### [Extrait du texte]

Le 17 juillet 2017, lors de la Conférence des territoires, le chef de l’État parle devant les élus locaux de « différenciation territoriale » et de « droit à l’expérimentation simplifié » (voir la vidéo ci-dessous). Des mots doux à leurs oreilles. Il jette ici les bases de la future loi « 3D », pour décentralisation, différenciation et déconcentration. Mais quelques jours après, c’est la douche froide. Nous sommes pourtant au cœur de l’été. Le 2 août, on apprend l’annulation de 300 millions d’euros de crédits destinés aux collectivités locales. Bronca des élus locaux et des sénateurs. La réduction des emplois aidés, le projet de suppression de la taxe d’habitation et la fin de la réserve parlementaire finissent d’assombrir le tableau.

Conférence des territoires: Emmanuel Macron veut « préserver l’unité de la République et la diversité des territoires »
07:23

Crédits annulés, suppression de la taxe d’habitation : la grogne monte chez les élus locaux

Résultat, La République en Marche aborde les sénatoriales de septembre 2017 avec un sérieux handicap. La grogne succède à l’inquiétude. Sans surprise, le scrutin est difficile pour LREM, qui partait de zéro au Sénat.

La suite va sembler à une longue reconquête des élus pour Emmanuel Macron. Mais la suppression de la taxe d’habitation, principale ressource des communes, va au contraire accentuer la crise, même si le gouvernement assure vouloir la remplacer à l’euro près. Les sénateurs, qui sont toujours les premiers à relayer les questions des élus, s’interrogent. L’épisode « balance ton maire », pour dénoncer ceux qui augmentent les impôts locaux, passe très mal et laisse des traces. Lors du congrès de l’Association des maires de France (AMF) de 2018, les édiles sont en plein doute.

### [Votre travail]
1. D'après l'extrait sur Emmanuel Macron et les élus locaux, quel montant de crédits destinés aux collectivités locales a été annulé le 2 août ?
2. Indiquez, s'il vous plaît, si chacune des affirmations suivantes concorde avec l'extrait sur Emmanuel Macron et les élus locaux, en citant les mots qui permettent de trancher : (a) La Conférence des territoires s'est tenue le 17 juillet 2017. (b) Avant les sénatoriales de septembre 2017, LREM comptait déjà de nombreux sièges au Sénat. (c) La taxe d'habitation constitue la principale ressource des communes.
3. Rédigez la suite de l'extrait sur Emmanuel Macron et les élus locaux à partir de sa dernière phrase.

Extrait d'un jeu de données:
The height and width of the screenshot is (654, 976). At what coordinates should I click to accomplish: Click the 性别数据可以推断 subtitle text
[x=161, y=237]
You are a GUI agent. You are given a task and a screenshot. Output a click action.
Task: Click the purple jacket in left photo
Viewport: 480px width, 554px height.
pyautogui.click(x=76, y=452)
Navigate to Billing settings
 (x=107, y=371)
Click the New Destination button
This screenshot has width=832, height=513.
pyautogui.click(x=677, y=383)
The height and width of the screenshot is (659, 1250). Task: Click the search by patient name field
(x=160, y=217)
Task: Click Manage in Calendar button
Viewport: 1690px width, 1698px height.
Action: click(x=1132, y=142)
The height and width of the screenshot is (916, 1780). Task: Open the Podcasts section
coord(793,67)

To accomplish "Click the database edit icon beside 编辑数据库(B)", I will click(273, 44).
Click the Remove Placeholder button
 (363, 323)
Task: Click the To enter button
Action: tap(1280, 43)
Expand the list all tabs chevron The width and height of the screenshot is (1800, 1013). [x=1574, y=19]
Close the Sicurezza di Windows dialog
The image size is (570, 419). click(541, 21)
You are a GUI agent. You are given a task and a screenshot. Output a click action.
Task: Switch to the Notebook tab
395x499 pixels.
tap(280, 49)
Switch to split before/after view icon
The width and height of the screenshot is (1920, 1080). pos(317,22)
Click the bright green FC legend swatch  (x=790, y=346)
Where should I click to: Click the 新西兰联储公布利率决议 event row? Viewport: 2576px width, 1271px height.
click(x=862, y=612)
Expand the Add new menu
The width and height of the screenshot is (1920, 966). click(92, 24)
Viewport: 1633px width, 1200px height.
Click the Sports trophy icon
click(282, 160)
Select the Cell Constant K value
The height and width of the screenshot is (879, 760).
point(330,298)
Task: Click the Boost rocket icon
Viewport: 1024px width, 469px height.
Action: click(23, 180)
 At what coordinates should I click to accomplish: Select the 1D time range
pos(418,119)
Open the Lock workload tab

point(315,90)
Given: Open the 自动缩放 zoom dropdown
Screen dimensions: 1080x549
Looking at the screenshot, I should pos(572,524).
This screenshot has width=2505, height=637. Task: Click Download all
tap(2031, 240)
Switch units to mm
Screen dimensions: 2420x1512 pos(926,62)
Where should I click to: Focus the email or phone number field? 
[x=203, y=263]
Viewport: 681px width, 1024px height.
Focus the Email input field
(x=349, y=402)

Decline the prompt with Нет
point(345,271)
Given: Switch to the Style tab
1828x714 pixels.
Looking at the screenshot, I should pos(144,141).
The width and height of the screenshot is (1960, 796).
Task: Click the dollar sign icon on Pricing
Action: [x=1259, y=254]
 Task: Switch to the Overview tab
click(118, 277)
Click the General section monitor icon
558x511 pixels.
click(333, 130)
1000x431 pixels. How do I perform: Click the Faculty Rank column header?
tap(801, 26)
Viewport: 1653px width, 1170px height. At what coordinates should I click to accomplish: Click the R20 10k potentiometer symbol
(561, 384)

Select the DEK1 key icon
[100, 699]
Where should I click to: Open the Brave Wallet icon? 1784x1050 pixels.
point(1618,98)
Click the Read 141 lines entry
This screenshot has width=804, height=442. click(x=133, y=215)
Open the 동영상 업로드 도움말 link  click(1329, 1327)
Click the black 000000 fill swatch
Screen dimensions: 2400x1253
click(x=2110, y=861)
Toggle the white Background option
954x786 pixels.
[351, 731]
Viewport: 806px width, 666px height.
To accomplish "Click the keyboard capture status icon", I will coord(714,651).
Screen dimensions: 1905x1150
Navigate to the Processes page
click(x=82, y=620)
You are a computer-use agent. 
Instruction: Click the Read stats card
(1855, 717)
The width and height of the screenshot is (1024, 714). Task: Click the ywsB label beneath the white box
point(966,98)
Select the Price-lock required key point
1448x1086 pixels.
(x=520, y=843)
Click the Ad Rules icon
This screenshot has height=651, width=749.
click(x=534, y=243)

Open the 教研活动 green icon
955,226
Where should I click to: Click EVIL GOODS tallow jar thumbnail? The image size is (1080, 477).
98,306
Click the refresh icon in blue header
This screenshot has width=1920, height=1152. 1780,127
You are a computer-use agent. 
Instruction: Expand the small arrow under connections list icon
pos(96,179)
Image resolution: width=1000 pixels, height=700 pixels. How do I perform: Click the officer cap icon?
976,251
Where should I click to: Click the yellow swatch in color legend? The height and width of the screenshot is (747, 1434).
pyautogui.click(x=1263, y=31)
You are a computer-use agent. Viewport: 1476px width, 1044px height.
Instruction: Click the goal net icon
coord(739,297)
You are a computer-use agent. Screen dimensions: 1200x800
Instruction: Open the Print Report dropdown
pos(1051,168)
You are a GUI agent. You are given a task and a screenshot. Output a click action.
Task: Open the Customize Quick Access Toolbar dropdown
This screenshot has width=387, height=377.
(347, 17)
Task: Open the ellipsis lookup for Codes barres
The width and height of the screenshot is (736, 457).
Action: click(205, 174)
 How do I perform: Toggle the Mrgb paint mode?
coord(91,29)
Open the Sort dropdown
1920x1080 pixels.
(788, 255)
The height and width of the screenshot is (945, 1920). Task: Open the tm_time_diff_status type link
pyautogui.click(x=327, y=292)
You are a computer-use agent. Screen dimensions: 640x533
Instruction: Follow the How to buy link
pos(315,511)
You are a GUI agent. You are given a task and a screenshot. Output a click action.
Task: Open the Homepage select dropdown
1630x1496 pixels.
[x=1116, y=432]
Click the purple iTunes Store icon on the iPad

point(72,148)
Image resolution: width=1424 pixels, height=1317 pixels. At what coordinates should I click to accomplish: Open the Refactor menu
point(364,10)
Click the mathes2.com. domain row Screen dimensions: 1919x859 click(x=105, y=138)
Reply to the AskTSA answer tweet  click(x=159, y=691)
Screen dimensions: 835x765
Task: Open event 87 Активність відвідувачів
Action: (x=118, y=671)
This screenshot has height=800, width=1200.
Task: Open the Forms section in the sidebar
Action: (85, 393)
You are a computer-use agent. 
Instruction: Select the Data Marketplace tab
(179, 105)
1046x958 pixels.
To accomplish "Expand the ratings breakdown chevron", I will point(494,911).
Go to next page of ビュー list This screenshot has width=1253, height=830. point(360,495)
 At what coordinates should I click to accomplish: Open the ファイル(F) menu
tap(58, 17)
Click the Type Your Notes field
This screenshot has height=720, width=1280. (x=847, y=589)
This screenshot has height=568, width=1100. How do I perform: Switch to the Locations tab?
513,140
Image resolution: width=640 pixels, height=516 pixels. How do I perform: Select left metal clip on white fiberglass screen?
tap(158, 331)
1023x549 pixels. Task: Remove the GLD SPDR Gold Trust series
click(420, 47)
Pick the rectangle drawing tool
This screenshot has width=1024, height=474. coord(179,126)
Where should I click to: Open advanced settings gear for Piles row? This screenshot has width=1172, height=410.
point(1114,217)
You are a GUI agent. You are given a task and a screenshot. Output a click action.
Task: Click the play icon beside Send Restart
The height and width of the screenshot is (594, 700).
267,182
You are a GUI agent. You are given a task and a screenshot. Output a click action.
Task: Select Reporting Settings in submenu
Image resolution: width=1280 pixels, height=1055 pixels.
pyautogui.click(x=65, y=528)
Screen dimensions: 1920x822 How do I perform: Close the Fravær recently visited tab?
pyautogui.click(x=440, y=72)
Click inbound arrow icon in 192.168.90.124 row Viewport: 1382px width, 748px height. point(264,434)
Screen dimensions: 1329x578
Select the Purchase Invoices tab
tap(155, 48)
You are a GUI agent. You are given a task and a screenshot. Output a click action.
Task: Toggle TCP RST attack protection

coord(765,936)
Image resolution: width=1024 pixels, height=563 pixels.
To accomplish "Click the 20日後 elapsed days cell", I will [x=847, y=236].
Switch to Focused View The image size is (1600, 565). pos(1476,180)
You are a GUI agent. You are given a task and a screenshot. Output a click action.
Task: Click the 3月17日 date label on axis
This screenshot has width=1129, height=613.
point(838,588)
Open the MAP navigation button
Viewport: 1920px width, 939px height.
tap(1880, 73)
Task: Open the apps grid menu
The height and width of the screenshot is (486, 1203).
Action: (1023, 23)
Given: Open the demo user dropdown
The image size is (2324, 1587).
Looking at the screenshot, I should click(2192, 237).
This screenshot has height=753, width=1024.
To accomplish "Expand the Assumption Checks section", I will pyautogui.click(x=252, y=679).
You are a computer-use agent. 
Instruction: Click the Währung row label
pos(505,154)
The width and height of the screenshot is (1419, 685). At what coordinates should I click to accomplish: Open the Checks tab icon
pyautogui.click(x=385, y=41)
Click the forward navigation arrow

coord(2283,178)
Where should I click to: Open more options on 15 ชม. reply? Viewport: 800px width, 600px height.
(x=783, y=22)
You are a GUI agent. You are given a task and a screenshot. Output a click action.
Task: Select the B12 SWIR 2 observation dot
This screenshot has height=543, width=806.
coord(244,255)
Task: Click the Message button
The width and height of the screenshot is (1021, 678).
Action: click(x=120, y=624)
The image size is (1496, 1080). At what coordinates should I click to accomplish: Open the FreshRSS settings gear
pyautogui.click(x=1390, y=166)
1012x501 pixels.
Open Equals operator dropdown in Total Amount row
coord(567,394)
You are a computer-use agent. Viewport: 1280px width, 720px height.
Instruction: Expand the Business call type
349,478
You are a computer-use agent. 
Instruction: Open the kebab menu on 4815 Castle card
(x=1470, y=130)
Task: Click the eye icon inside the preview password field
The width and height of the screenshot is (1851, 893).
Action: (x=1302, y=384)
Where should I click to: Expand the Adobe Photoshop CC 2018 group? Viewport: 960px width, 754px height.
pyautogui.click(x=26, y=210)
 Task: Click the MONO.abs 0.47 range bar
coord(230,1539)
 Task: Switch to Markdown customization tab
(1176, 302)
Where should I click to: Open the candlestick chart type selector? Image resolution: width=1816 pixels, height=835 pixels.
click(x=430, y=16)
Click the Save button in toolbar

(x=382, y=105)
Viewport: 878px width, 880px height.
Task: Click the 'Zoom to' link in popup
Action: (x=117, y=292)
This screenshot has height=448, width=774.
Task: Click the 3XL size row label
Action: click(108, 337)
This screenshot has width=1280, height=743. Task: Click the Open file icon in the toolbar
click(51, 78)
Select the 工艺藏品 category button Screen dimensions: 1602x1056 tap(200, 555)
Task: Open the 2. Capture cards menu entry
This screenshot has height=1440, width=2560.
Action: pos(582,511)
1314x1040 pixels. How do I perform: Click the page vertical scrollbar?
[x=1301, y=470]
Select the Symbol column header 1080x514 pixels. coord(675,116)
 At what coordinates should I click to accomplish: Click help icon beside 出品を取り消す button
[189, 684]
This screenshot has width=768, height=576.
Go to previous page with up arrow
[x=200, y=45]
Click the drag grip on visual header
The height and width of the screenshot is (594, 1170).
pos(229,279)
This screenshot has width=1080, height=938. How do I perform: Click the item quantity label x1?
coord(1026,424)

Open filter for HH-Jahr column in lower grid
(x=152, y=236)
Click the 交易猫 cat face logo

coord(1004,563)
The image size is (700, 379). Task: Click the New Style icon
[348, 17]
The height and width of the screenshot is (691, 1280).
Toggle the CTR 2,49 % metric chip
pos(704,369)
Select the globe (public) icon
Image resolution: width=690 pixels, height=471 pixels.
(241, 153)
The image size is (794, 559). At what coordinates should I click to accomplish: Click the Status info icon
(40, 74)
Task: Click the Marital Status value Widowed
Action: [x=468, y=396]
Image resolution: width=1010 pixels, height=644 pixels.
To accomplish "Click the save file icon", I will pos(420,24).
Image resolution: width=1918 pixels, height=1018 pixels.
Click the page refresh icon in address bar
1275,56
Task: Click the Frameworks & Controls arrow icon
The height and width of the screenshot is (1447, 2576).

### [Réponses par tâche]
1. 300 millions d'euros.

2.
(a) Oui : « Le 17 juillet 2017, lors de la Conférence des territoires »
(b) Non : « qui partait de zéro au Sénat »
(c) Oui : « la suppression de la taxe d’habitation, principale ressource des communes »

3.
Une longue réflexion est lancée sur la réforme de la taxe d’habitation. Le sénateur LREM Alain Richard est chargé, avec le préfet Dominique Bur, de plancher à la nouvelle mécanique. L’exécutif décide finalement de confier aux communes la taxe foncière qui revenait aux départements. En compensation, les départements récupèrent une partie de la TVA.

La résistance s’organise avec Territoires unis

Pendant ce temps, la résistance s’organise. Plutôt que de rester comme « chat et chien », comme dit le président de l’AMF, François Baroin, les associations d’élus décident de la jouer unies (voir la vidéo ci-dessous). « Un exploit » dû à Emmanuel Macron, ironise le président LR de l’Association des maires de France.

Après un appel lancé à Marseille l’été 2018, Territoires unis voit le jour à Rennes, lors du congrès de l’Association des départements de France (ADF). Ajoutez Régions de France, qui dénonce « le mépris » du gouvernement, et vous aurez cette bête à trois têtes qui entend peser et se faire entendre face à Emmanuel Macron. Gérard Larcher joue en quelque sorte les parrains de cet aréopage d’élus remontés. Il les soutient, convaincu de la nécessité de faire entendre la voix des territoires. Et si cela peut mettre quelques bâtons dans les roues du chef de l’État au passage, ce n’est pas plus mal pour ces élus d’opposition.

Baroin : "L'accord de Rennes est la continuité naturelle de l’appel de Marseille"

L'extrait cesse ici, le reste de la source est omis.